パチンコ開発者が「業界の裏事情」を暴露。パチンコ業界の衰退を“食い止めるための方法”はあるのか
液晶の開発だけでかかる金額は
――次に費用面についてお聞きしたいのですが、一台のパチンコ台を作るのにも相当なお金と労力がかかると思います。できあがるまでの流れや期間を教えてください。 Aさん:ざっくり説明しますと、マーケティング、分析、版権確認、予算計上、開発という流れですかね。費用は液晶機の開発だけで5億~7億円ほどかかります。機械制作が完了したらスペックや演出を確認する機関へ申請し、適合したら各地方への検定で許可をとる、というのが一連の流れです。ちなみに期待の大きい機械は、本命スペックが適合するまで何十回も申請します。申請1回につき、150万円ほどかかるので……。計算するとぞっとしますね(笑)。液晶機ならここまで平均2年くらいです。 ――期間や開発費の莫大さにびっくりしました……。業界ではたびたびスペックや規則変更等業界のルールに変更がありますが、開発途中で変更になった場合、作り直すことはありますでしょうか。 Aさん:めちゃくちゃあります。規制が厳しくなる場合、規制前に発表できれば「ギリギリ強いスペックの機械を発売できる」ということになるので、規則変更はチャンスにもなるんです。反対に仕様が現状より良いものが解禁されれば、完成していても、新しい規則のスペックに作り直すこともありますね。
開発したのに“お蔵入り”になってしまうケースも
――ちなみにお蔵入りになった機種はありますか? Aさん:私が担当した機械ではお蔵入りは出ていないのですが、時々話を聞くことがあります。
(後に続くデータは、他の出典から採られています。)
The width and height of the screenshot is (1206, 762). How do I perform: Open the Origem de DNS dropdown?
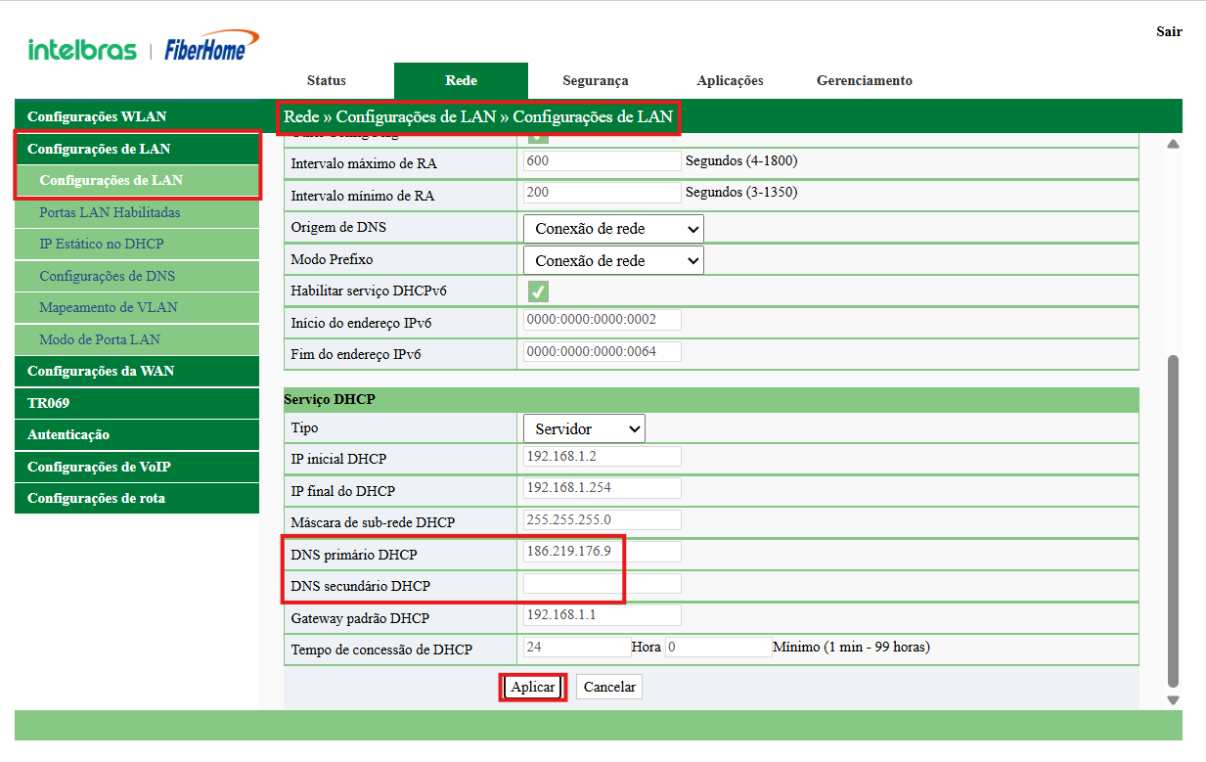(x=613, y=229)
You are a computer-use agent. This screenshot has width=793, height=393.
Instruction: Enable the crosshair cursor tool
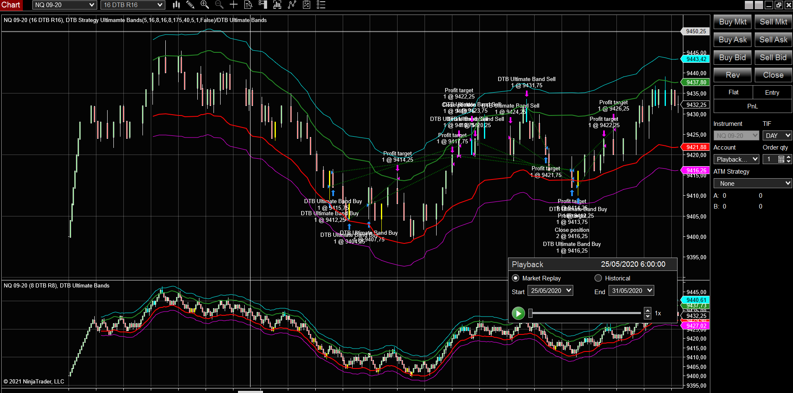click(234, 5)
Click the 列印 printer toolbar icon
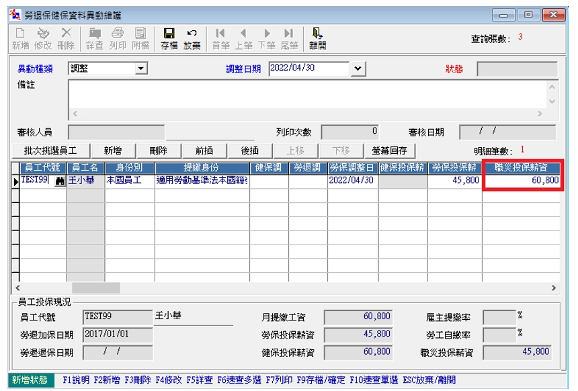 (x=118, y=34)
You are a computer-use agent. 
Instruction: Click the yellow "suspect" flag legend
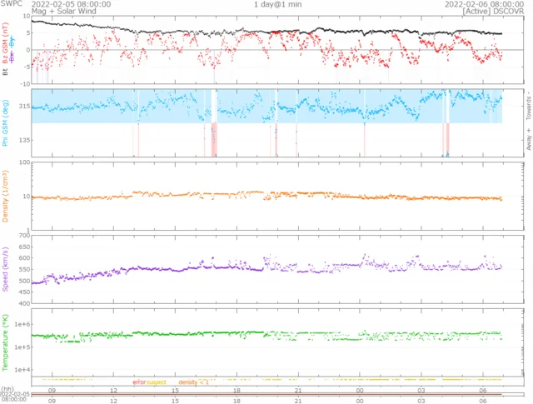pos(157,382)
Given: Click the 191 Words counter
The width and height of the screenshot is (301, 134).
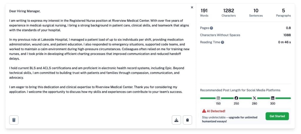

お蔵入りの原因は内容が目標のクオリティに達しなかったり、お金をかけすぎて途中で損切り……というパターンが多いですかね。 ――自分が関係した機械の稼働や売れ行きが給与に反映されることはございますか? Aさん:前の質問でもお話しましたが、各メーカーで重視するところが違います。私が現在勤務している会社は稼働重視です。売れ行き重視だと営業、稼働重視だと開発の評価が上がります。そうなると手当が出る事が多いので、とにかく自分が担当した機種からヒット作を出したいですね……。